奈良町の町屋は新しい建築技術であるホームコネクターというもので木材同士を固め大きなフレームを作って、それをつないでいく工法を取ります。

ホームコネクター工法とは?
ホームコネクター工法は、木造建築において木材を美しく、強く、そして簡単に接合する接合技術で、接合すべき木材にドリルで穴をあけ、中空式のボルトに似た接合金物を挿入し、木材とホームコネクター間の隙間を接着剤で完全に充填することにより、木材同士をガタ無く接合する技術です。
更に、ホームコネクター自体は木材内部に収納されるため、金物の露出が一切無く、意匠を損なうこともありません。

薬師堂の家桧柱 010そのための大きな柱・梁が必要で、梁は135x300mm、135x240mmの米松をKD材(人工乾燥させたもの)。そして柱は135x135、135x240mmの吉野桧のKD材と非常に大きな断面のものを使用します。

先月、そのための檜を奈良県各地の原木市場で集め製材しました。
ほとんどが化粧材(壁に隠れずに見えてくる木)になるので、生節のきれいなものか節の少ない面が化粧面となるように選んで製材していきます。

薬師堂の家桧柱 005新聞紙で木口を巻いているのは、大断面のため乾燥時の割れを避けるために新聞紙に割れ止めのボンドを塗ってはっています。

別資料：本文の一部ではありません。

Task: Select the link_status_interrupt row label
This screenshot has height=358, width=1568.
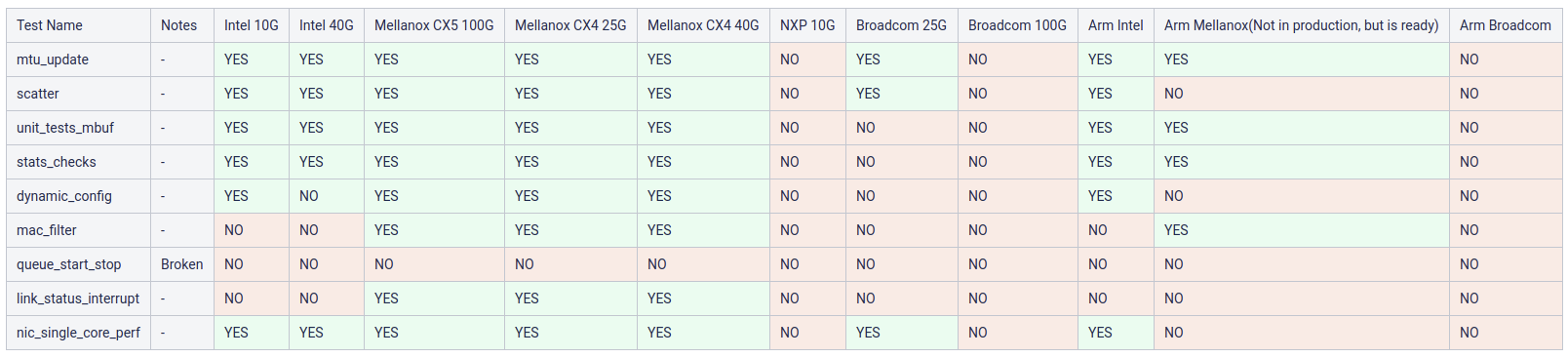Action: [78, 298]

薬師堂の家桧柱 001 人工乾燥機でじっくり乾燥させた後、収縮したひずみを修正するために再度製材し、モルダーで四面プレーナー掛けします。
今回は大きな柱等があるので特別なプレカット(木材を住宅の部品にするための仕口加工を機械でするもの)になります。
大変な苦労をかけて、この町屋の木材は準備されていきます。